DIRECTIONS >>
Write out the data exactly, every line included.

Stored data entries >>
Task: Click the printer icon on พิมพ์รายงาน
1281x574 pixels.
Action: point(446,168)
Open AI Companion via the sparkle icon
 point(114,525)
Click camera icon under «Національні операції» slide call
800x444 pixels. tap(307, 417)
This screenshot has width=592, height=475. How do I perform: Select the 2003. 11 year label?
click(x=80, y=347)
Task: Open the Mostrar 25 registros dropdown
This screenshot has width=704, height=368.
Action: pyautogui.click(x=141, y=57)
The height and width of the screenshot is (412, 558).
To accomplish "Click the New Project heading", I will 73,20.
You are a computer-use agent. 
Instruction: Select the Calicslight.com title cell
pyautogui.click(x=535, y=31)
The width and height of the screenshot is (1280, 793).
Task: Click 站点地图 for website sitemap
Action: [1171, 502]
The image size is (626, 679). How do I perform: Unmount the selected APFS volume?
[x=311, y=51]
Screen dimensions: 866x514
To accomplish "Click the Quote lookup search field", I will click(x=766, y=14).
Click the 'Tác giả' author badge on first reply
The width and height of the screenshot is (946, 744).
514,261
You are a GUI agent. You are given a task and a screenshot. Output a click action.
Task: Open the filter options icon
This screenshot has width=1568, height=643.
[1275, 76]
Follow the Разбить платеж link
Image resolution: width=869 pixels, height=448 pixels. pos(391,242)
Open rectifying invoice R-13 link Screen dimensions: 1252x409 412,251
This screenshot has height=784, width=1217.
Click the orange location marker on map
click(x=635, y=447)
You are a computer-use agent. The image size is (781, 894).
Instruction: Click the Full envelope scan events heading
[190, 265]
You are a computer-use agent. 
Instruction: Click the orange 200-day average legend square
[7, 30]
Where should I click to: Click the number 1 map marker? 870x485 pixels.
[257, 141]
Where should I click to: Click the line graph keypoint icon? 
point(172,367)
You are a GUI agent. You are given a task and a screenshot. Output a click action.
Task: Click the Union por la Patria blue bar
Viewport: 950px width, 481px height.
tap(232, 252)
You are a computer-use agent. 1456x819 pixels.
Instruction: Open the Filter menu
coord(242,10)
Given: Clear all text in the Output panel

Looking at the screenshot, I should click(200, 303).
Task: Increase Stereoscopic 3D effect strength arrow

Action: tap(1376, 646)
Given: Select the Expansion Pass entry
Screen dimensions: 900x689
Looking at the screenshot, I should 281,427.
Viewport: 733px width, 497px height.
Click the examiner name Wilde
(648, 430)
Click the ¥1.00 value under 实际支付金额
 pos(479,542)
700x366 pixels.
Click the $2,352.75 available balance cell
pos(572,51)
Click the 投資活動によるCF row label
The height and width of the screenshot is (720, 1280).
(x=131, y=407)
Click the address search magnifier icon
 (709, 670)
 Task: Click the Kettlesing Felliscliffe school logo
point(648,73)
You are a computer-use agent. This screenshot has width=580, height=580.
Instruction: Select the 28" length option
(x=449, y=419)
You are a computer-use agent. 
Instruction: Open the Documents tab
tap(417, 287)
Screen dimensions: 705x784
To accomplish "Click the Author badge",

ANSWER BELOW >>
Task: Click the printer icon on พิมพ์รายงาน
1281x574 pixels.
Action: point(446,168)
Open AI Companion via the sparkle icon
 point(114,525)
Click camera icon under «Національні операції» slide call
800x444 pixels. tap(307, 417)
This screenshot has width=592, height=475. How do I perform: Select the 2003. 11 year label?
click(x=80, y=347)
Task: Open the Mostrar 25 registros dropdown
This screenshot has width=704, height=368.
Action: pyautogui.click(x=141, y=57)
The height and width of the screenshot is (412, 558).
To accomplish "Click the New Project heading", I will 73,20.
You are a computer-use agent. 
Instruction: Select the Calicslight.com title cell
pyautogui.click(x=535, y=31)
The width and height of the screenshot is (1280, 793).
Task: Click 站点地图 for website sitemap
Action: [1171, 502]
The image size is (626, 679). How do I perform: Unmount the selected APFS volume?
[x=311, y=51]
Screen dimensions: 866x514
To accomplish "Click the Quote lookup search field", I will click(x=766, y=14).
Click the 'Tác giả' author badge on first reply
The width and height of the screenshot is (946, 744).
514,261
You are a GUI agent. You are given a task and a screenshot. Output a click action.
Task: Open the filter options icon
This screenshot has width=1568, height=643.
[1275, 76]
Follow the Разбить платеж link
Image resolution: width=869 pixels, height=448 pixels. pos(391,242)
Open rectifying invoice R-13 link Screen dimensions: 1252x409 412,251
This screenshot has height=784, width=1217.
Click the orange location marker on map
click(x=635, y=447)
You are a computer-use agent. The image size is (781, 894).
Instruction: Click the Full envelope scan events heading
[190, 265]
You are a computer-use agent. 
Instruction: Click the orange 200-day average legend square
[7, 30]
Where should I click to: Click the number 1 map marker? 870x485 pixels.
[257, 141]
Where should I click to: Click the line graph keypoint icon? 
point(172,367)
You are a GUI agent. You are given a task and a screenshot. Output a click action.
Task: Click the Union por la Patria blue bar
Viewport: 950px width, 481px height.
tap(232, 252)
You are a computer-use agent. 1456x819 pixels.
Instruction: Open the Filter menu
coord(242,10)
Given: Clear all text in the Output panel

Looking at the screenshot, I should click(200, 303).
Task: Increase Stereoscopic 3D effect strength arrow

Action: tap(1376, 646)
Given: Select the Expansion Pass entry
Screen dimensions: 900x689
Looking at the screenshot, I should 281,427.
Viewport: 733px width, 497px height.
Click the examiner name Wilde
(648, 430)
Click the ¥1.00 value under 实际支付金额
 pos(479,542)
700x366 pixels.
Click the $2,352.75 available balance cell
pos(572,51)
Click the 投資活動によるCF row label
The height and width of the screenshot is (720, 1280).
(x=131, y=407)
Click the address search magnifier icon
 (709, 670)
 Task: Click the Kettlesing Felliscliffe school logo
point(648,73)
You are a computer-use agent. This screenshot has width=580, height=580.
Instruction: Select the 28" length option
(x=449, y=419)
You are a computer-use agent. 
Instruction: Open the Documents tab
tap(417, 287)
Screen dimensions: 705x784
To accomplish "Click the Author badge",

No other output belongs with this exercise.